▶ _AUSGANGSTEXT_

------------------------------------------------

ANN Oct 22, 2010

Altonaer Museum im Fokus der Forschung (Hamburg, 7 Nov 10)

Vanessa Hirsch

Wissenschaftlicher Salon: Das Altonaer Museum im Fokus der Forschung

07.11.2010, Beginn: 12 Uhr, Ende: 16 Uhr
Museumseintritt, Ort: Forum im Altonaer Museum

Normalerweise assoziiert man Museen mit Ausstellungen. Der
"Wissenschaftlichen Salon" gewährt einen Blick hinter die Kulissen des
Altonaer Museums und zeigt, dass wissenschaftliches Arbeiten ganz wesentlich
zum Rang des Hauses beiträgt. Wissenschaftler berichten aus ihren Projekten
und erläutern die Bedeutung des Museums vor dem Hintergrund der aktuellen
kulturpolitischen Situation.

Bei Antje Schmidt, die aus ihrer fast fertiggestellten kunsthistorischen
Dissertation über den Bau und die Konzeption des Altonaer Museums berichtet,
ist das Museum selbst zum Forschungsgegenstand geworden. Ausgangspunkt für
die Arbeit war eine Ausstellung zur Baugeschichte des Altonaer Museums, die
sie mit kuratiert hatte. Prof. Norbert Fischer hat mit seinen Forschungen
über die Mentalitätsgeschichte der Nordsee als einer der Kuratoren zur
Ausstellung "Land am Meer. Die Küsten von Nord- und Ostsee" beigetragen.

------------------------------------------------

▶ _DATENAUSZUG_
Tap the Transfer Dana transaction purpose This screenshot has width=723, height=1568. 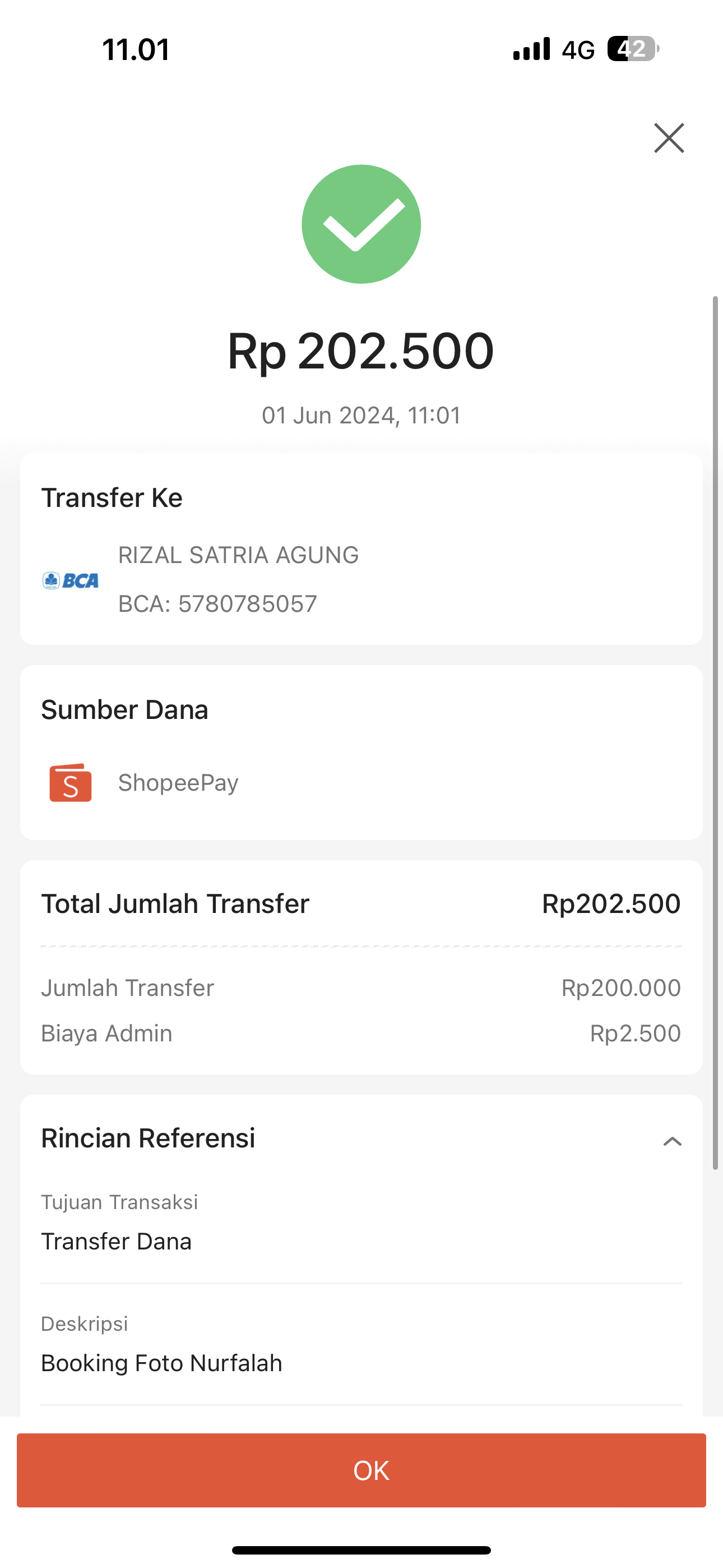(x=116, y=1242)
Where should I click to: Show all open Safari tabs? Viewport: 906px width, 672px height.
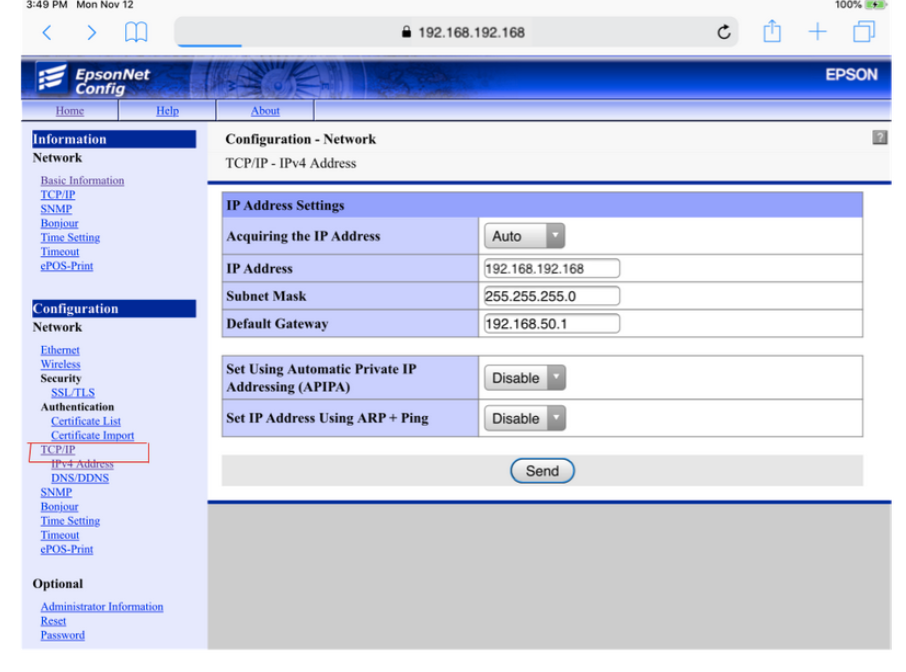(862, 32)
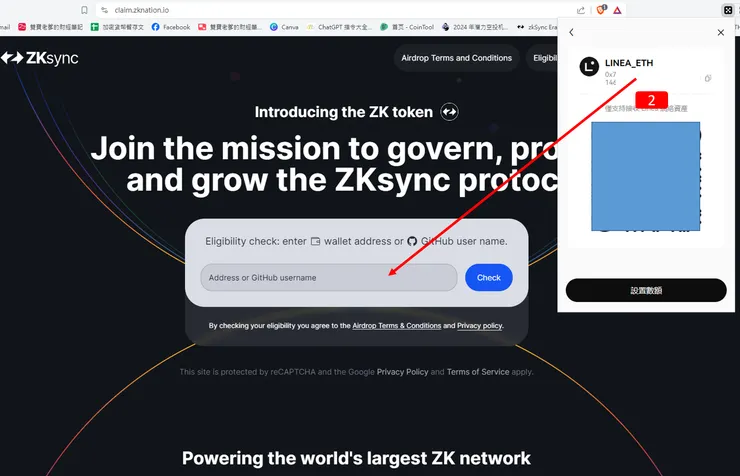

------------------------------------------------

▶ _AUFGABEN_
a - Gib bitte den Abschnitt der Ankündigung von „Vanessa Hirsch“ bis „kulturpolitischen Situation.“ wortgetreu aus.
b - Worüber schreibt Antje Schmidt laut der Ankündigung ihre Dissertation?
Die Liste ist eigenständiges Material und gehört nicht zur Ankündigung.

▶ _LÖSUNGEN_
a -
Vanessa Hirsch

Wissenschaftlicher Salon: Das Altonaer Museum im Fokus der Forschung

07.11.2010, Beginn: 12 Uhr, Ende: 16 Uhr
Museumseintritt, Ort: Forum im Altonaer Museum

Normalerweise assoziiert man Museen mit Ausstellungen. Der
"Wissenschaftlichen Salon" gewährt einen Blick hinter die Kulissen des
Altonaer Museums und zeigt, dass wissenschaftliches Arbeiten ganz wesentlich
zum Rang des Hauses beiträgt. Wissenschaftler berichten aus ihren Projekten
und erläutern die Bedeutung des Museums vor dem Hintergrund der aktuellen
kulturpolitischen Situation.

b - Über den Bau und die Konzeption des Altonaer Museums.